Bu olay üzerine bir ilginç gelişme daha oldu. 13 Ağustos 2024 tarihinde, Tarım ve Orman Bakanlığı Sulama Birliklerine kamu personelinin başkan olarak görevlendirilmesine yönelik usul ve esaslar belirlendi.

*Tarım ve Orman Bakanlığının Sulama Birliklerine Başkan Olarak Görevlendirilecek Kamu Personelinin Belirlenmesine İlişkin Yönetmeliği Resmi Gazete’de yayımlanarak yürürlüğe girdi.

*Buna göre, sulama birliği başkanları, sulama suyu taleplerini toprağı, bitkiyi, suyu, tesisi koruyarak etkin, verimli, ekonomik ve adil şekilde karşılayacak hizmet gerekleri esas alınarak görevlendirilecek.
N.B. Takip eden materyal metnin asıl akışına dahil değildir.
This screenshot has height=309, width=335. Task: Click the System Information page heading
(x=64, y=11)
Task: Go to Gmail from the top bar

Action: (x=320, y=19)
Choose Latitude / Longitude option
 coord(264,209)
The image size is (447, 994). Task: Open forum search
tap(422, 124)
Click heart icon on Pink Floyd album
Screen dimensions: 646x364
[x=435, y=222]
*Birliğe başkan seçilecek kamu personeli, mesleki pozisyonu, öğrenim düzeyi, Devlet Su İşlerinde (DSİ) çalışma süresi, DSİ’de sulama tesislerinin işletme ve bakım hizmetlerinde çalışma süresi, birliğin görev alanı ile başkan adayının ikametgahının yakınlığı, iletişim becerileri, personel yönetimi tecrübesi, birlik başkanlığı tecrübesi ve disiplin durumu dikkate alınarak yapılacak değerlendirme ile en az 60 puan alma koşuluyla seçilecek.
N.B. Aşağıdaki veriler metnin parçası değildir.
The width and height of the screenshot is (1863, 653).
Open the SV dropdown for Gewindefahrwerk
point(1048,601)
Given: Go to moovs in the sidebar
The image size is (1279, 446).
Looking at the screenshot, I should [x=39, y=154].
*Birlik başkanlığı sıfatı, kamu personeli niteliğinin kaybedilmesi, görevini sürdürmesine engel bir hastalık durumunun yetkili sağlık kuruluşu raporuyla belgelenmesi veya kaçakçılık, vergi kaçakçılığı, haksız mal edinme suçlarından hapis cezasına mahkum olması gibi hallerinden birinin meydana gelmesi durumunda kendiliğinden sona erecek.

Bu yönetmelik Ocak 2024’te atanan Seyhan Sol Sulama Birliği Başkanı Ziraat Mühendisi Yunus Karaömerlioğlu ve DSİ Genel Müdürü Mehmet Akif Balta’nın kariyerini nasıl etkiler merak içindeyim.

Liyakat bakalım kendini gösterecek mi?